TASK TO CARRY OUT:
Copy out all of the material below with "Screen dimensions" renamed to "Display size" and everything else unchanged. Leave out the pictures.

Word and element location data
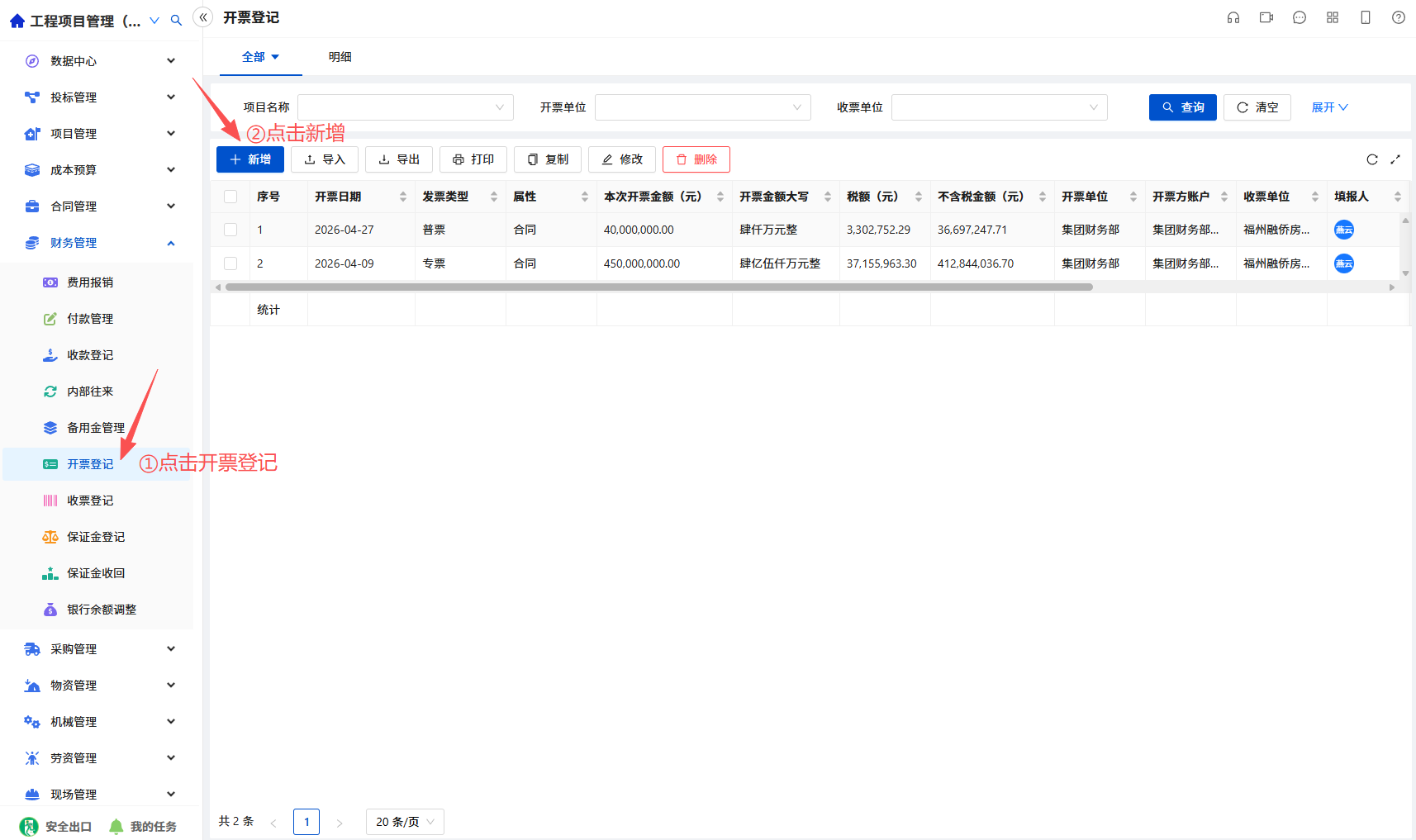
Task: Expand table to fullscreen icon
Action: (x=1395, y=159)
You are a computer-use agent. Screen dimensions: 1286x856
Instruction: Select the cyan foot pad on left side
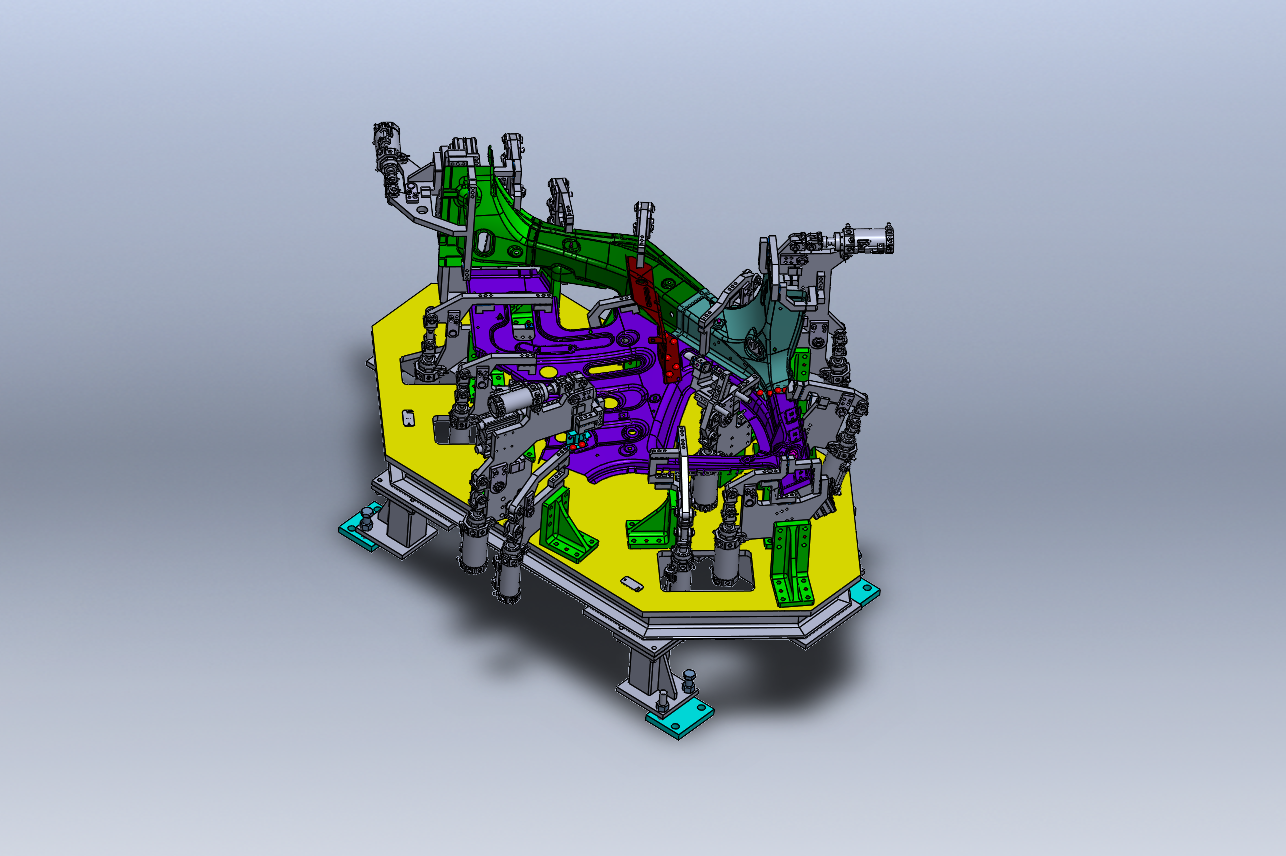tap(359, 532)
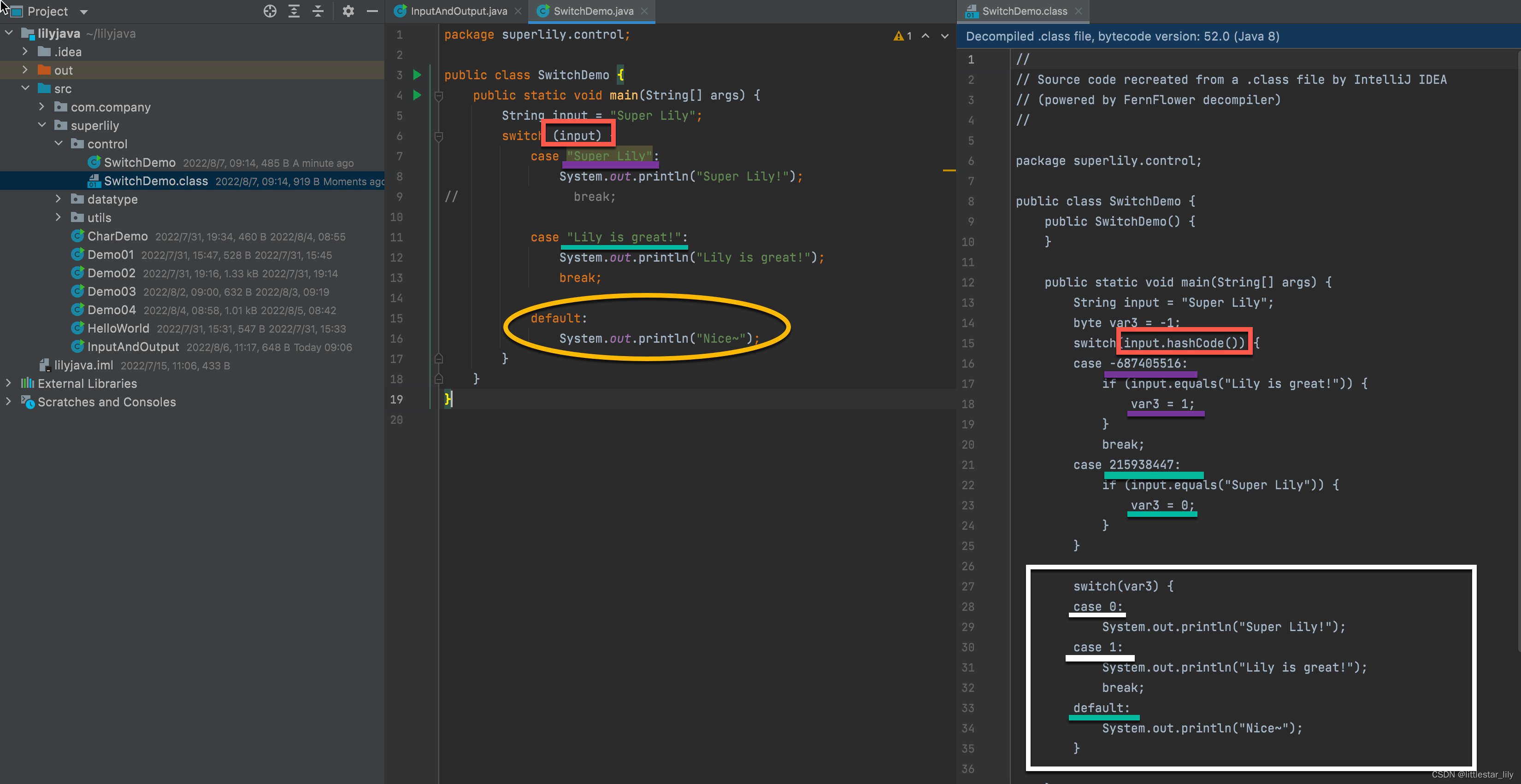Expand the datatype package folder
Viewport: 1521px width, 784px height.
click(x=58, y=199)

THE REPLY:
Task: Expand table to fullscreen icon
Action: (x=1395, y=159)
You are a computer-use agent. Display size: 1286x856
Instruction: Select the cyan foot pad on left side
tap(359, 532)
Expand the datatype package folder
Viewport: 1521px width, 784px height.
click(x=58, y=199)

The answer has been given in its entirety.